Леон был уверен, что она сказала это просто из вежливости, поэтому его немало удивило то, что на следующий день Эжени и правда собралась ехать к бродячему цирку. Она и его позвала с собой, и бывший капитан, хоть и дал себе слово всюду следовать за Эжени и защищать её от любой опасности, не смог сдержать своих чувств:

— Признаться, я не очень-то люблю всех этих циркачей, комедиантов, шутов… В Париже у меня была одна очень неприятная история, связанная с театром и суфлёром.

— Огюст Вернье и ваша сестра, вы рассказывали, — Эжени опустила глаза. Это был едва ли не первый раз с того вечера, как Леон поведал свою историю, когда они вновь заговорили о его прошлом.

— Верно, и потом мне ещё пришлось допрашивать это наглого надутого сына мебельщика, а он всеми силами покрывал детей мушкетёров, — даже сейчас Леон поморщился при мысли о давнишней неудаче.

— Что за сын мебельщика? — не поняла Эжени.

— Да Мольер же, проклятый актёришка! Как по мне, так будет лучше для него и для всех, если он падёт замертво посреди сцены: это хотя бы расшевелит скучающих зрителей и запомнится людям!

— Мольер? Сам Жан-Батист Мольер? Вы знакомы? О Боже, и вы молчали! — Эжени всплеснула руками: она явно не разделяла презрения Леона к театру. — Если я поеду… если я когда-нибудь окажусь в Париже, пообещайте, что познакомите меня с господином Мольером! До нашей провинции долетали только слухи о его громкой славе, а вы знакомы с ним лично!

— И весьма об этом сожалею, — ввернул Леон. — Поверьте, слухи преувеличивают достоинства Мольера.
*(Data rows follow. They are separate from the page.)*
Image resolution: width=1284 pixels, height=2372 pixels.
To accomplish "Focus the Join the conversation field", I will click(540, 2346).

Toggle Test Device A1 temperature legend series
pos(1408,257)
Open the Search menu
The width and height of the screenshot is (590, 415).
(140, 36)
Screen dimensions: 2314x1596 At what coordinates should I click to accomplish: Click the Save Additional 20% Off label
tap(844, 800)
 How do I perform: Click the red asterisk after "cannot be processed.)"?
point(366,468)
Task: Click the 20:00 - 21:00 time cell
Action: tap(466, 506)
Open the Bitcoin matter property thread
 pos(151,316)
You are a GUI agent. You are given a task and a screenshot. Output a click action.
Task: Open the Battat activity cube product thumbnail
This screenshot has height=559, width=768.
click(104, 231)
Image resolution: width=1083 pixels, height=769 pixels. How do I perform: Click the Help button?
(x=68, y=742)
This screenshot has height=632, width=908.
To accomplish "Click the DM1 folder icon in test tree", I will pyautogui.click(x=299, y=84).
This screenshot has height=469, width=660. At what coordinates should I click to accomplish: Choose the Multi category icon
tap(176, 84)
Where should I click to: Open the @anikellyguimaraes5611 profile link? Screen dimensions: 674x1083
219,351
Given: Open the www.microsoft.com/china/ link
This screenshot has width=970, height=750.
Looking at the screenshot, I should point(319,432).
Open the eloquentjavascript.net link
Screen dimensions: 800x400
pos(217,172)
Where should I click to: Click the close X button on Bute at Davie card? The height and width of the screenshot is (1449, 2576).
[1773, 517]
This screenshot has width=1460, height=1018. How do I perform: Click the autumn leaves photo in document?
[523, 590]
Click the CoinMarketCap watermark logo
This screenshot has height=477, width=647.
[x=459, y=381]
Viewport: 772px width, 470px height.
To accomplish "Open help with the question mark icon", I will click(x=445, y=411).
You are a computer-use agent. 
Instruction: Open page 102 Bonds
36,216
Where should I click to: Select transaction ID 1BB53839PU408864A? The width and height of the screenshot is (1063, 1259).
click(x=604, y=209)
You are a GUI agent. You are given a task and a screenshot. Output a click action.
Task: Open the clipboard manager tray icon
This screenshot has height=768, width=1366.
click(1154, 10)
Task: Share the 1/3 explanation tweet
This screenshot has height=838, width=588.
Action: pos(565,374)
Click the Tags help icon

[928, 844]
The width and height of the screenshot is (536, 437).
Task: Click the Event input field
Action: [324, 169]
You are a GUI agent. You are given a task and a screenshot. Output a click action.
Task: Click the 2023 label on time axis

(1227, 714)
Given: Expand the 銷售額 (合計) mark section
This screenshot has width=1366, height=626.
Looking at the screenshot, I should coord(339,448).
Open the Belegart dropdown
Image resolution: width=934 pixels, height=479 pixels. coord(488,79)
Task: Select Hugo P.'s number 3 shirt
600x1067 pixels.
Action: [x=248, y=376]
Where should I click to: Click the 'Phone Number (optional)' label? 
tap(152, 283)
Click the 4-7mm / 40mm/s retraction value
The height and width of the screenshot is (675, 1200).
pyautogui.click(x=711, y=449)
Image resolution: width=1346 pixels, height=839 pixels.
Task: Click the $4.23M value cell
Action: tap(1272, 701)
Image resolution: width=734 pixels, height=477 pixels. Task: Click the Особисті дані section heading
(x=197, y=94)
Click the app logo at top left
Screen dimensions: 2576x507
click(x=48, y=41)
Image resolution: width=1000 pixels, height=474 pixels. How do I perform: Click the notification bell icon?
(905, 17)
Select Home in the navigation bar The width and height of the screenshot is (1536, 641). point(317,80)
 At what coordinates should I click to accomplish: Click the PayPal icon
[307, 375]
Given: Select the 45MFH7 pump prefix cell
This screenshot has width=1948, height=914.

Он дерзкий и наглый человек, считающий, что ему всё позволено, смеющийся над всем на свете… и помогающий преступникам избежать правосудия.

— Но всё же он талантлив, разве нет? — робко возразила Эжени. — Я не говорю, что мечтаю подружиться с ним, но всё-таки было бы любопытно… Я ведь выросла в глуши и редко встречала по-настоящему интересных людей.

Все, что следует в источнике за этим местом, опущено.